───── Given information
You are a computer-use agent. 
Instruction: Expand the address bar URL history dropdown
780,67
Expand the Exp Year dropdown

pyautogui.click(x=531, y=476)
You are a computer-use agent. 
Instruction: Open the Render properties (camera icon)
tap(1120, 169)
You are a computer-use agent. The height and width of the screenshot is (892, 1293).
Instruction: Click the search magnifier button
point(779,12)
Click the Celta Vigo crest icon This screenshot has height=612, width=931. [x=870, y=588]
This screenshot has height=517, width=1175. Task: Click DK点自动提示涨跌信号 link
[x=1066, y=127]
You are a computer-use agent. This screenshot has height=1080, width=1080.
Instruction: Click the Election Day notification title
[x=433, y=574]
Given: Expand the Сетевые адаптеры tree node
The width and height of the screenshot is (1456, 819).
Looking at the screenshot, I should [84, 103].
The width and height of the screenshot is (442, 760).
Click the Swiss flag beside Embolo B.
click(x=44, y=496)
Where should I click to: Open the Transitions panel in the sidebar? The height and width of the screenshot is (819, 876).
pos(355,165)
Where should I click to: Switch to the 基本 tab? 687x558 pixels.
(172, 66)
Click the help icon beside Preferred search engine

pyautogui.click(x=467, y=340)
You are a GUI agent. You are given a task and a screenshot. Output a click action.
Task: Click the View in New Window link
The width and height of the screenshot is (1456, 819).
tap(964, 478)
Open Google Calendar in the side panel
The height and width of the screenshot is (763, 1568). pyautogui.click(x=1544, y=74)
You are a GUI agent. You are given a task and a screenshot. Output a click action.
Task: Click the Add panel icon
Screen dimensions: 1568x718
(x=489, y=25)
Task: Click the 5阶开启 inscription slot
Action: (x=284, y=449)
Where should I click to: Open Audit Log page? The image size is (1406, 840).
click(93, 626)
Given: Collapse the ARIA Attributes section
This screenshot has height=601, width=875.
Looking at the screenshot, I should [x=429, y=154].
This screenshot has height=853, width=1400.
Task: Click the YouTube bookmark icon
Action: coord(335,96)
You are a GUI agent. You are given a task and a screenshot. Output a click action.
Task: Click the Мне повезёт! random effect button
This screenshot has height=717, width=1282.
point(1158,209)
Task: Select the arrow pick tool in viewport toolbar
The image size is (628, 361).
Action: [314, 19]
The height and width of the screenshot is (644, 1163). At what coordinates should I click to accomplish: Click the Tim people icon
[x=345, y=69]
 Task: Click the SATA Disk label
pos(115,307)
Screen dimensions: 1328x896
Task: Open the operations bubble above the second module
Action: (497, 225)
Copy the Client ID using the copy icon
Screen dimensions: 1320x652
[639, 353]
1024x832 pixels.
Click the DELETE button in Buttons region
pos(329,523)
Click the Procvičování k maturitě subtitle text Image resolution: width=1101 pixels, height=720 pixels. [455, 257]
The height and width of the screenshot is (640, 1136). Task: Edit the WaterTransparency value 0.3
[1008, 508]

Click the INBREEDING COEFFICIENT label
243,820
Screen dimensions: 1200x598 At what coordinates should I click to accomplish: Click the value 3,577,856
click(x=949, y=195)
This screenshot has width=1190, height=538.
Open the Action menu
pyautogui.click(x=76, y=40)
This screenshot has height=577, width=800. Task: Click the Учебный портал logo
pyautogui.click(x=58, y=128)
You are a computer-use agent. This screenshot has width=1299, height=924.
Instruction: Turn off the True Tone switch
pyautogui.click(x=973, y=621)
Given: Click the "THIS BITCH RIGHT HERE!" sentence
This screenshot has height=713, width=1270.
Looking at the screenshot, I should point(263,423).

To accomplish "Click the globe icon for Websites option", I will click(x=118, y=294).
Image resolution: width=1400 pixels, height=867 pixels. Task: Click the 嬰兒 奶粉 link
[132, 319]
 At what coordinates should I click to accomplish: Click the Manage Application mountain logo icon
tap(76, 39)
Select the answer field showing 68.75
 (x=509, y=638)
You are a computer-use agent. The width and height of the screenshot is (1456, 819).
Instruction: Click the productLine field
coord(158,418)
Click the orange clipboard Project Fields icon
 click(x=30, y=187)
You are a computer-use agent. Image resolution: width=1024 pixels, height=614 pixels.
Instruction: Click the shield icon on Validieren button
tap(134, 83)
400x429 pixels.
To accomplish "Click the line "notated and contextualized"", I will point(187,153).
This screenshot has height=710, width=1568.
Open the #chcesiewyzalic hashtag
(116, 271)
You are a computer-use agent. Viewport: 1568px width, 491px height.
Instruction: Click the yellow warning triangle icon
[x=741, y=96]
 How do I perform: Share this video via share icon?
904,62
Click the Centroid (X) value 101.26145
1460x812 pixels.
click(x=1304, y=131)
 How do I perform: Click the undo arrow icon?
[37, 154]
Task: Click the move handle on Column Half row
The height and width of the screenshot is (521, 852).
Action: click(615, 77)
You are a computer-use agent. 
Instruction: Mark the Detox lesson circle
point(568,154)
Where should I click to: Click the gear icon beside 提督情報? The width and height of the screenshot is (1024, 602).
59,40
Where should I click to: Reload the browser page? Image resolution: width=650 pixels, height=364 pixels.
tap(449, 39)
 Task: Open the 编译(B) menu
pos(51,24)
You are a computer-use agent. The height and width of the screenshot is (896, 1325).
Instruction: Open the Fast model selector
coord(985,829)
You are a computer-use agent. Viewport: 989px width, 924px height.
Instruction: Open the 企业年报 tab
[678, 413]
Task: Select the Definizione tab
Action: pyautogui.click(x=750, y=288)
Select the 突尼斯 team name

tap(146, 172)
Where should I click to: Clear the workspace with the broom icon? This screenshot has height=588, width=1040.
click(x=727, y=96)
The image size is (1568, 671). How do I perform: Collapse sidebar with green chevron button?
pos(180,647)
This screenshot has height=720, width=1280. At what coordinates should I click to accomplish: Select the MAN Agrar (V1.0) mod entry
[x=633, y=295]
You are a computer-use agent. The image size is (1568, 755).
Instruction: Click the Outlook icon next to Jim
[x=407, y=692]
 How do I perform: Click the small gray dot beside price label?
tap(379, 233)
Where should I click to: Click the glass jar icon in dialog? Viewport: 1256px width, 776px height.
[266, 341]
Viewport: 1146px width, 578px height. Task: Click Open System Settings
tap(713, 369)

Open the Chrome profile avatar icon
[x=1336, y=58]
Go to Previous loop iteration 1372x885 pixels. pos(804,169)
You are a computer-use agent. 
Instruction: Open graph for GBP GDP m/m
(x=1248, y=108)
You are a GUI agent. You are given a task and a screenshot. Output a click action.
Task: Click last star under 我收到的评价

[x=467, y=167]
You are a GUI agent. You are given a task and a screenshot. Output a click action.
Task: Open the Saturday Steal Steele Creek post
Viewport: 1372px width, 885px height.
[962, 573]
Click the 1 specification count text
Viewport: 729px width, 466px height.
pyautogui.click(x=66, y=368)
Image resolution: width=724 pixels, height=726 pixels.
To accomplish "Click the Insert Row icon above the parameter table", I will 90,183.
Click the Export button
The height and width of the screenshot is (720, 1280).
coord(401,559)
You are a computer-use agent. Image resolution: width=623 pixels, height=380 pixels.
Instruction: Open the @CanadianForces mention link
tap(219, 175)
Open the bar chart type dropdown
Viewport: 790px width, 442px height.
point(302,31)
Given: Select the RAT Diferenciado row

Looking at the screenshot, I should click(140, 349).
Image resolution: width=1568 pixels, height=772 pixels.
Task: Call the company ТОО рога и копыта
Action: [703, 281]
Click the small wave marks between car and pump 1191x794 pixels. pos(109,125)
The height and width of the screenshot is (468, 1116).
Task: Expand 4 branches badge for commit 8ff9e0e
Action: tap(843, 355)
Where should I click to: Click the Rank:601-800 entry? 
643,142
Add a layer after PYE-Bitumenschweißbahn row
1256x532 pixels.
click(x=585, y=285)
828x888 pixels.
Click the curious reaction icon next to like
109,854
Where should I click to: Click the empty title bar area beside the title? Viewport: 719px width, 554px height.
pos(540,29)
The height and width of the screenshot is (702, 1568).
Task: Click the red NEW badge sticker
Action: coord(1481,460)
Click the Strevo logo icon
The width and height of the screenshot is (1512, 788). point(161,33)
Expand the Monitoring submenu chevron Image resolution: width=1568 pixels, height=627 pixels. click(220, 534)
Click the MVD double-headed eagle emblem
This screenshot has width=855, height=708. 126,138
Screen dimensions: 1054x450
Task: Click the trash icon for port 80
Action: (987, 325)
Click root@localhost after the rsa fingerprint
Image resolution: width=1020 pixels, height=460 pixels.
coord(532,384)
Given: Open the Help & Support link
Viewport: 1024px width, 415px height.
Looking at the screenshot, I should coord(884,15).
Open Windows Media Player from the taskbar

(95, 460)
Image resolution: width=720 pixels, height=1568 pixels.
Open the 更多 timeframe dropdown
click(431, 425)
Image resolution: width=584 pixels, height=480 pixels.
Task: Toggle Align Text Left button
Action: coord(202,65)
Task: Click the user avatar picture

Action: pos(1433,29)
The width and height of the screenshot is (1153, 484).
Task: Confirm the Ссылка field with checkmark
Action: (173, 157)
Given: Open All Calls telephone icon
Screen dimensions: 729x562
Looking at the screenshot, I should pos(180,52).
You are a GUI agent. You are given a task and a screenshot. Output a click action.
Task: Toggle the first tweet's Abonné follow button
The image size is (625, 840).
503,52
──────────
* Stated problem *
Reproduce verbatim the part of the records that opens with the line containing "Click the MVD double-headed eagle emblem" and runs to the end of the records.

* Written response *
Click the MVD double-headed eagle emblem
This screenshot has width=855, height=708. 126,138
Screen dimensions: 1054x450
Task: Click the trash icon for port 80
Action: (987, 325)
Click root@localhost after the rsa fingerprint
Image resolution: width=1020 pixels, height=460 pixels.
coord(532,384)
Given: Open the Help & Support link
Viewport: 1024px width, 415px height.
Looking at the screenshot, I should coord(884,15).
Open Windows Media Player from the taskbar

(95, 460)
Image resolution: width=720 pixels, height=1568 pixels.
Open the 更多 timeframe dropdown
click(431, 425)
Image resolution: width=584 pixels, height=480 pixels.
Task: Toggle Align Text Left button
Action: coord(202,65)
Task: Click the user avatar picture

Action: pos(1433,29)
The width and height of the screenshot is (1153, 484).
Task: Confirm the Ссылка field with checkmark
Action: (173, 157)
Given: Open All Calls telephone icon
Screen dimensions: 729x562
Looking at the screenshot, I should pos(180,52).
You are a GUI agent. You are given a task and a screenshot. Output a click action.
Task: Toggle the first tweet's Abonné follow button
The image size is (625, 840).
503,52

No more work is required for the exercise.